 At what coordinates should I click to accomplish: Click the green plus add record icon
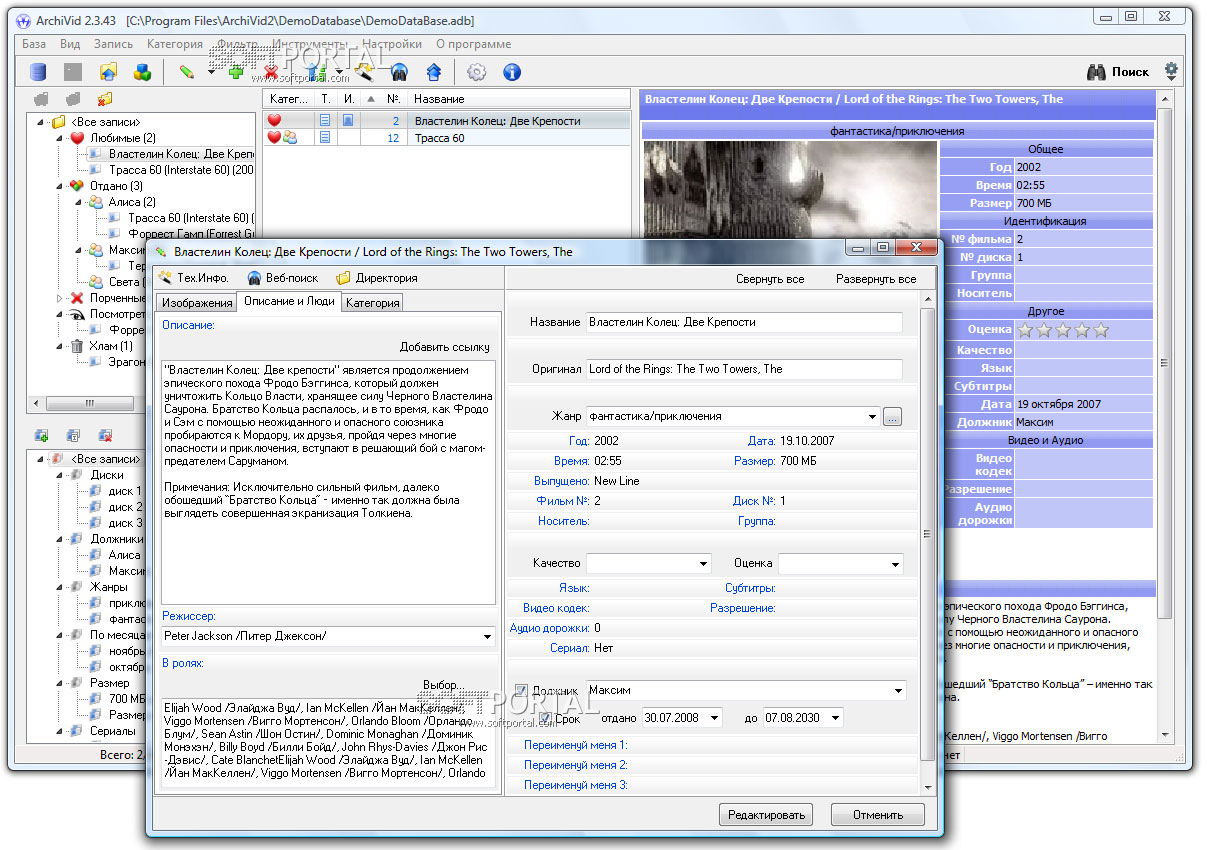tap(236, 72)
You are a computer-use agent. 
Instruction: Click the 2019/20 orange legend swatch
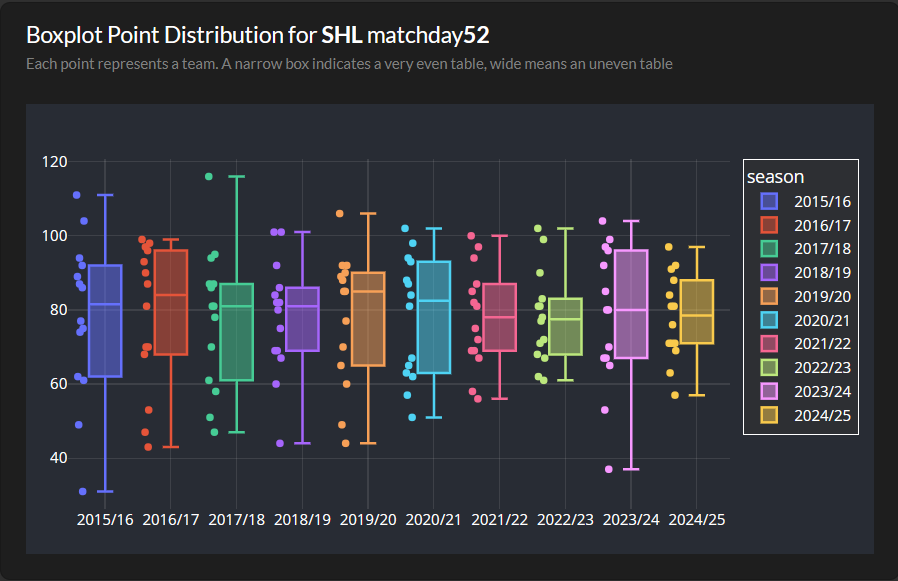pyautogui.click(x=769, y=297)
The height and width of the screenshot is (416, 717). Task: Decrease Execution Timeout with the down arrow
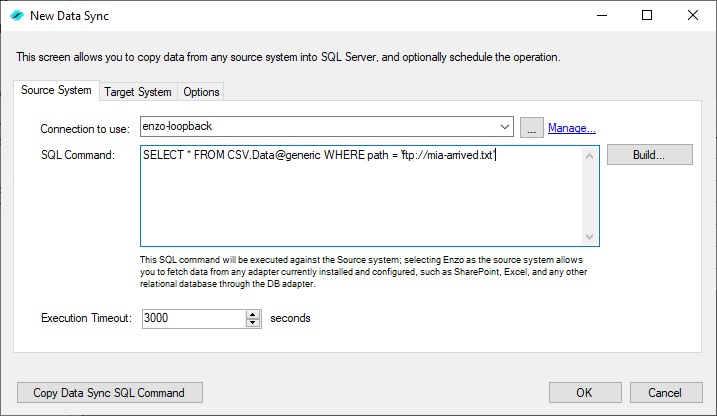pyautogui.click(x=253, y=324)

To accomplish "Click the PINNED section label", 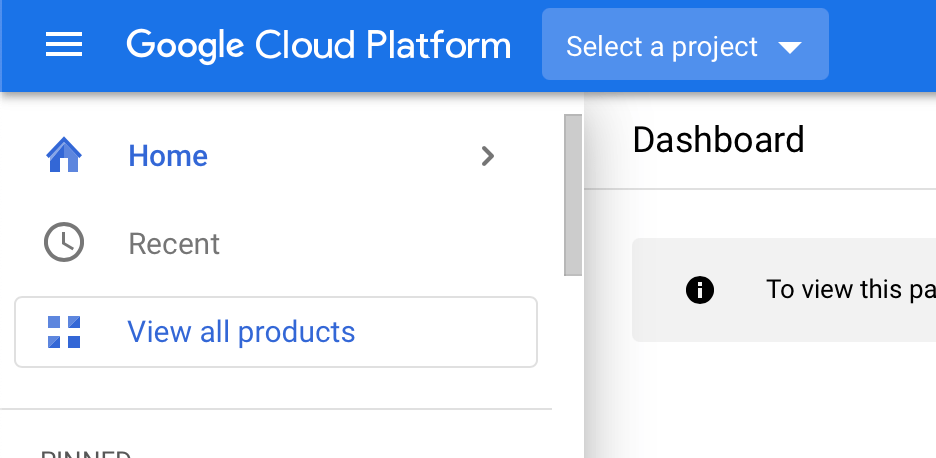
━━━━━━━━━━━━━━━━
§ EXERCISE PROMPT
Each line above should be written out again exactly, and no picture should appear in the copy.

§ SOLUTION FOR THIS EXERCISE
 At what coordinates should I click to accomplish: Click the green plus add record icon
tap(236, 72)
You are a computer-use agent. 
Instruction: Click the 2019/20 orange legend swatch
pyautogui.click(x=769, y=297)
The height and width of the screenshot is (416, 717). Task: Decrease Execution Timeout with the down arrow
pyautogui.click(x=253, y=324)

To accomplish "Click the PINNED section label", 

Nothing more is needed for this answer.